--- What to work on ---
Return the lines of the data below, from the one containing "Image resolution: width=694" through the very last, exactly and with both ends included; no pictures.
Start of Record excerpts
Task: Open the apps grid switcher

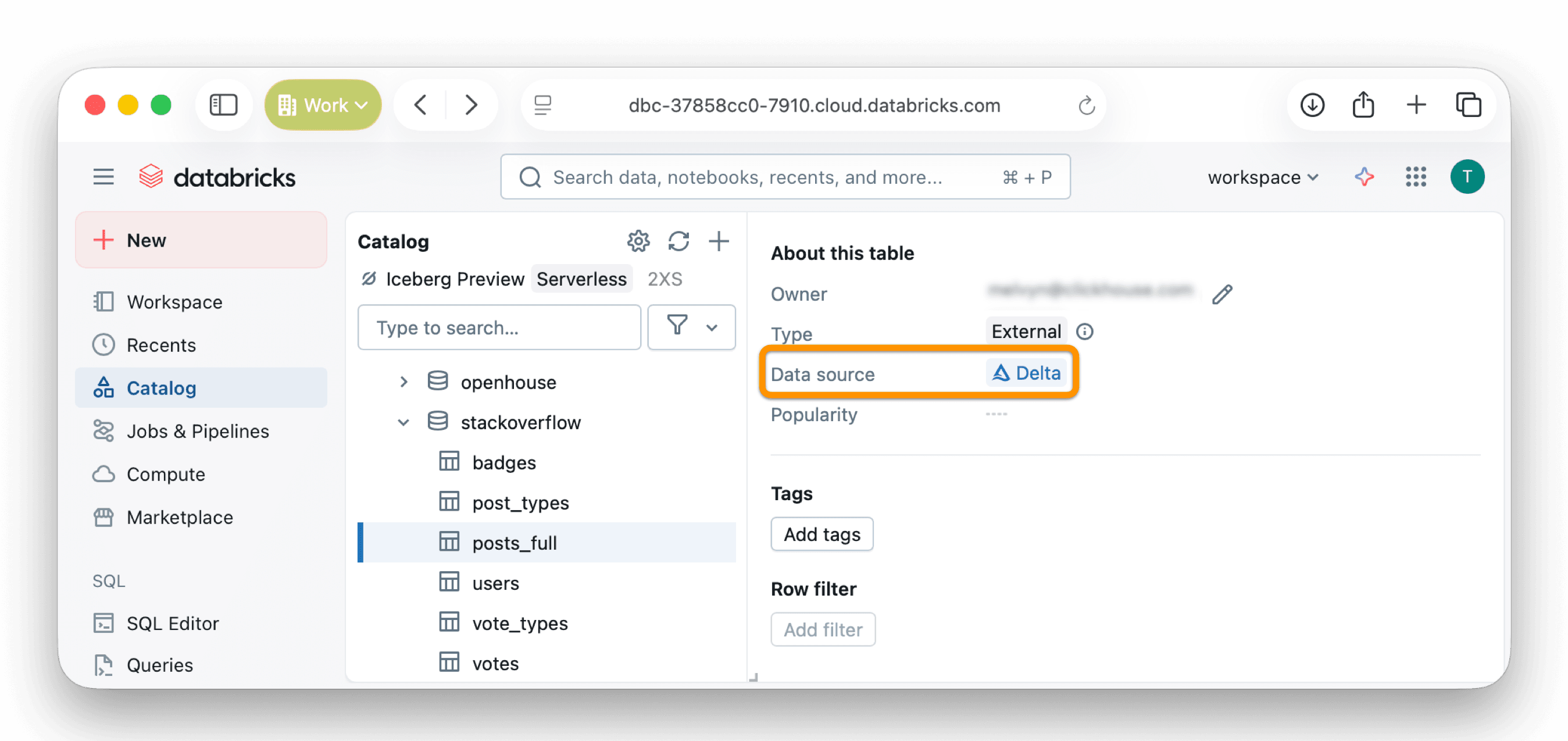Action: pos(1415,177)
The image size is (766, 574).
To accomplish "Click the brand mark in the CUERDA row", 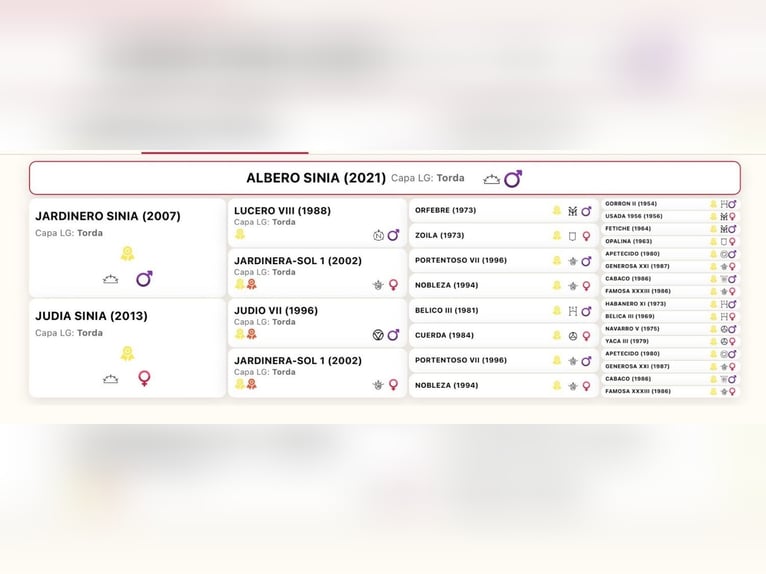I will coord(573,336).
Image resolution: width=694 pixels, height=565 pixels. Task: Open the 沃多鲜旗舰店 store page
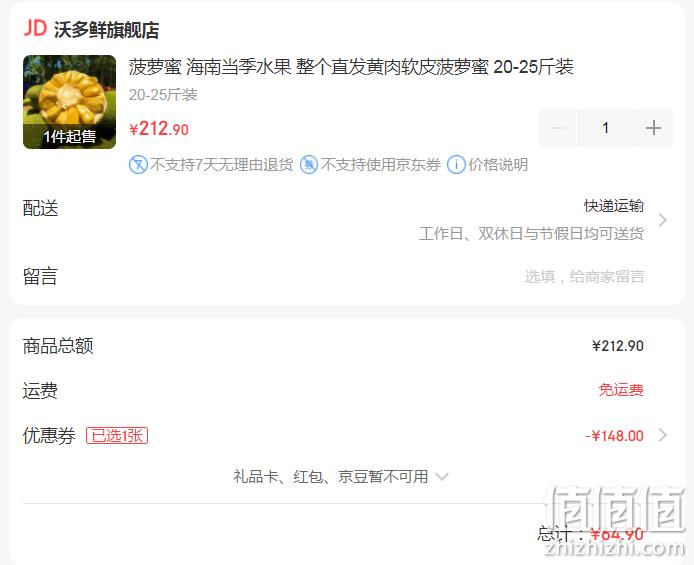[x=106, y=30]
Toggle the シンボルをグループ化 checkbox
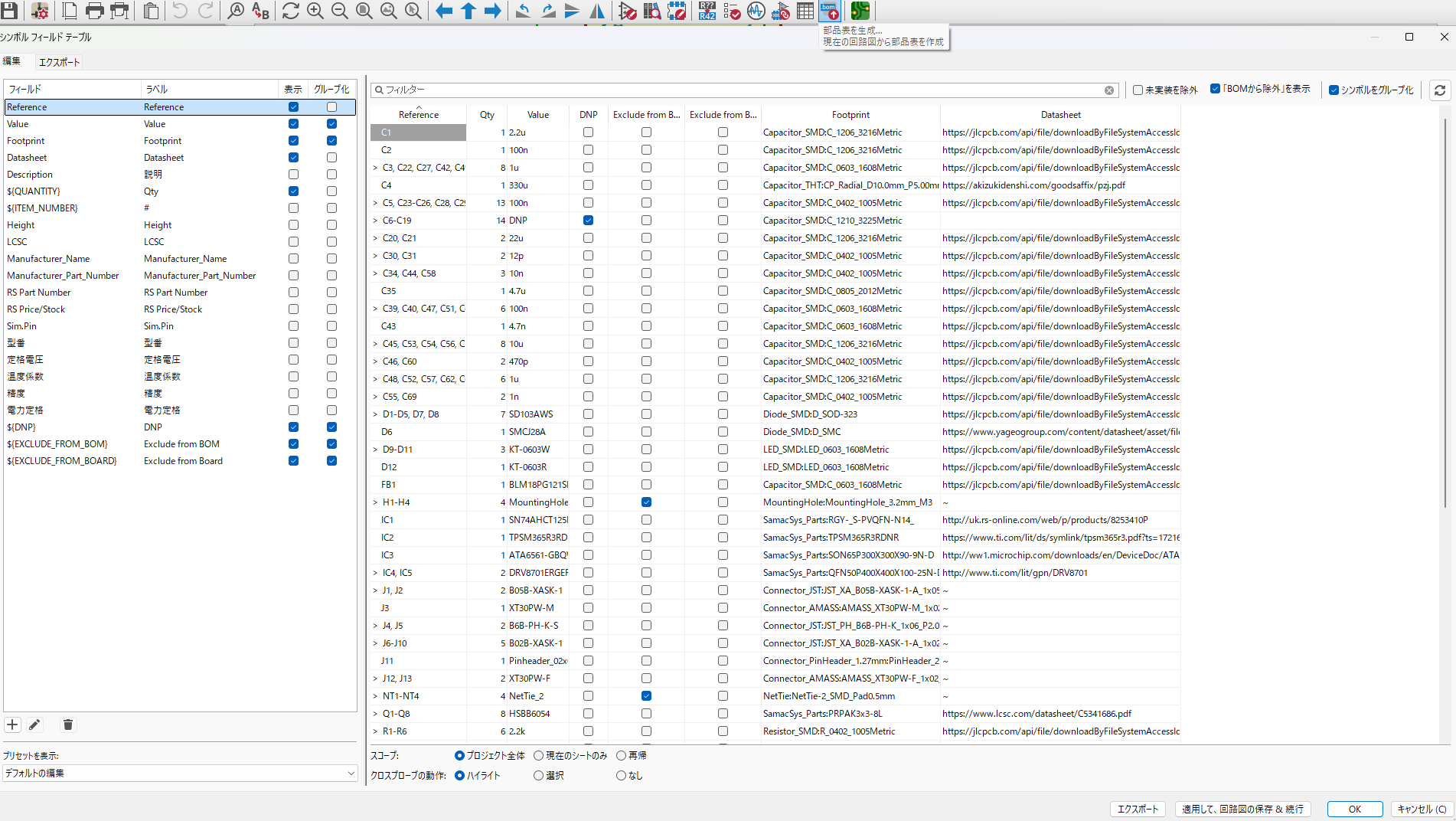 1334,90
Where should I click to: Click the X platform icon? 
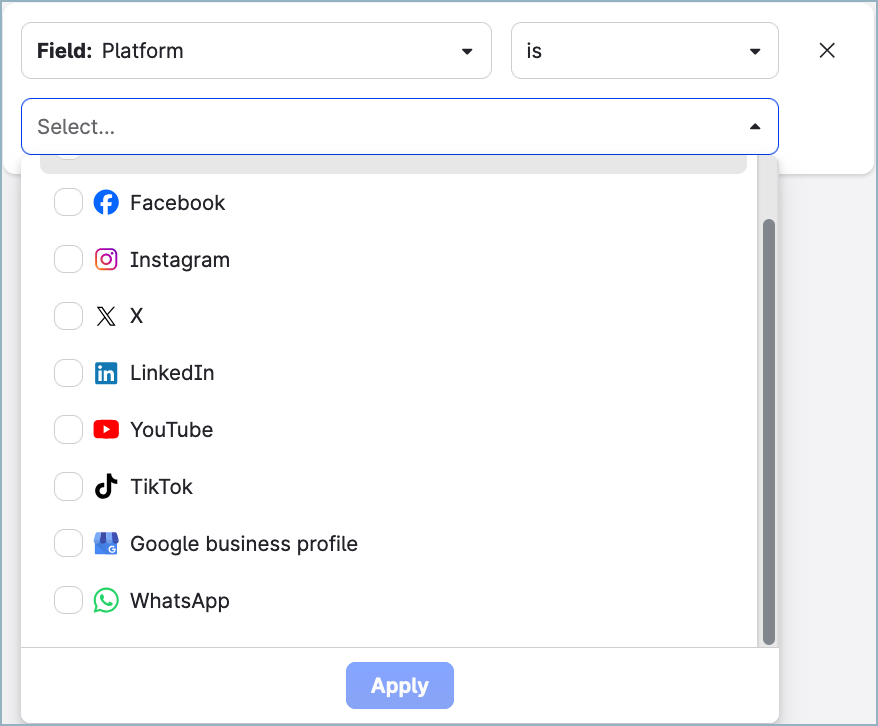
End of Record excerpts
--- Answer for this exercise ---
Image resolution: width=694 pixels, height=565 pixels. Task: Open the 沃多鲜旗舰店 store page
[x=106, y=30]
Toggle the シンボルをグループ化 checkbox
 1334,90
Where should I click to: Click the X platform icon? 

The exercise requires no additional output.